----- SUPPLIED DATA -----

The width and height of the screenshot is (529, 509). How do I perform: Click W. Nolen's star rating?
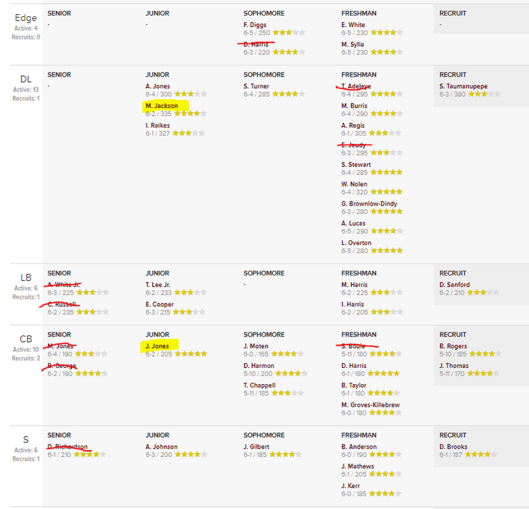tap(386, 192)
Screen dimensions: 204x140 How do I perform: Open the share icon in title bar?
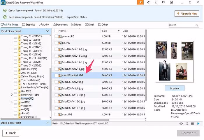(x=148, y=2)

-----
----- SUPPLIED DATA -----

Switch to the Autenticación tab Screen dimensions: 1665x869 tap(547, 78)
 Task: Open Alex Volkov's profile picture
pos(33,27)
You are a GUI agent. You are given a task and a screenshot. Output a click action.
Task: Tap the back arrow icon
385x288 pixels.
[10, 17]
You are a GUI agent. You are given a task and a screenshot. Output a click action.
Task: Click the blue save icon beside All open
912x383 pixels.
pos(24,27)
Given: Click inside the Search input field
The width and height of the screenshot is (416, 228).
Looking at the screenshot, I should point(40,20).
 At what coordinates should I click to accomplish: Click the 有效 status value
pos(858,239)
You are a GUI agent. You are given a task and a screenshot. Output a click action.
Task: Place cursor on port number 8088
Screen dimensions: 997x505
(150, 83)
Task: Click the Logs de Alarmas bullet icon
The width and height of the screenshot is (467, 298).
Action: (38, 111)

-----
----- SUPPLIED DATA -----

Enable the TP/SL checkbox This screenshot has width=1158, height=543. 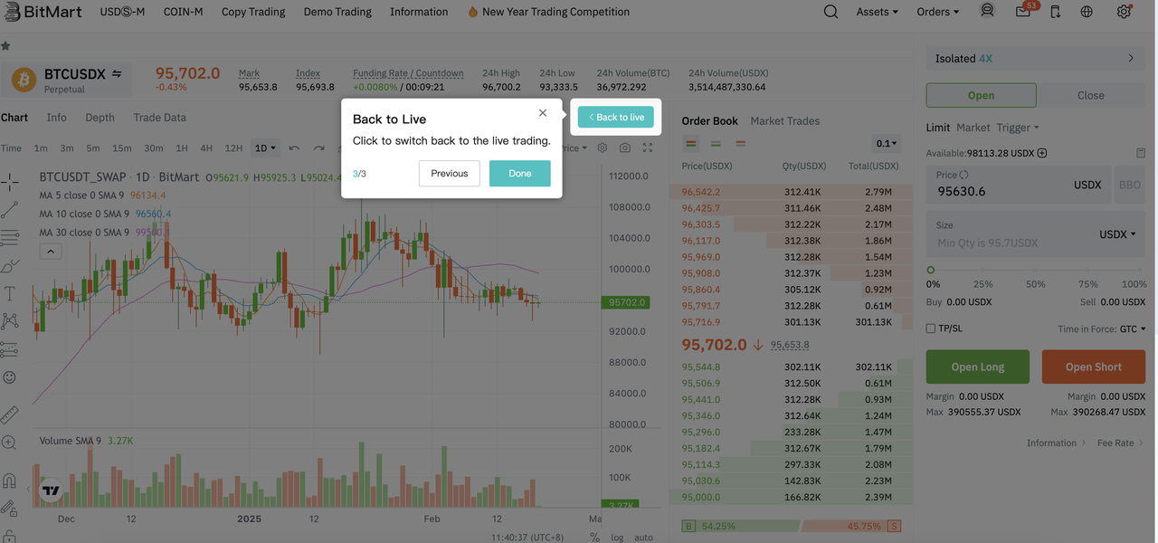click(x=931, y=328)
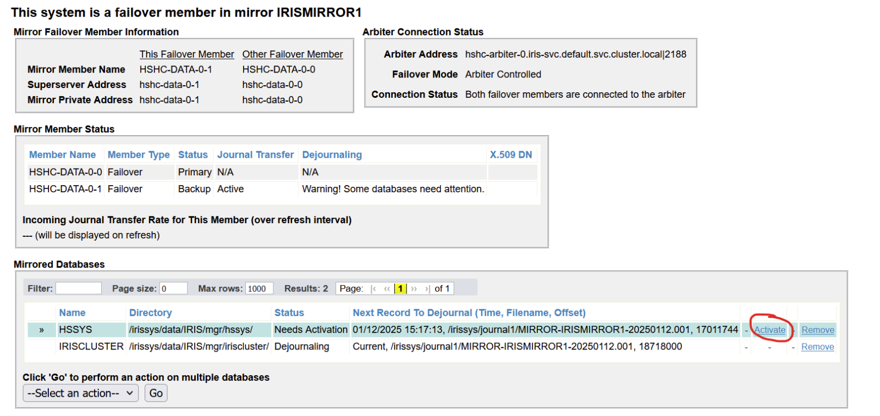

-----

◆ WHAT THIS TASK INVOLVES ◆
Give back, word for word, only the lines above from the line holding "385x288 pixels." to the line holding "Given: Click inside the Search input field", both included.

◆ ANSWER FOR THE TASK ◆
385x288 pixels.
[10, 17]
You are a GUI agent. You are given a task and a screenshot. Output a click action.
Task: Click the blue save icon beside All open
912x383 pixels.
pos(24,27)
Given: Click inside the Search input field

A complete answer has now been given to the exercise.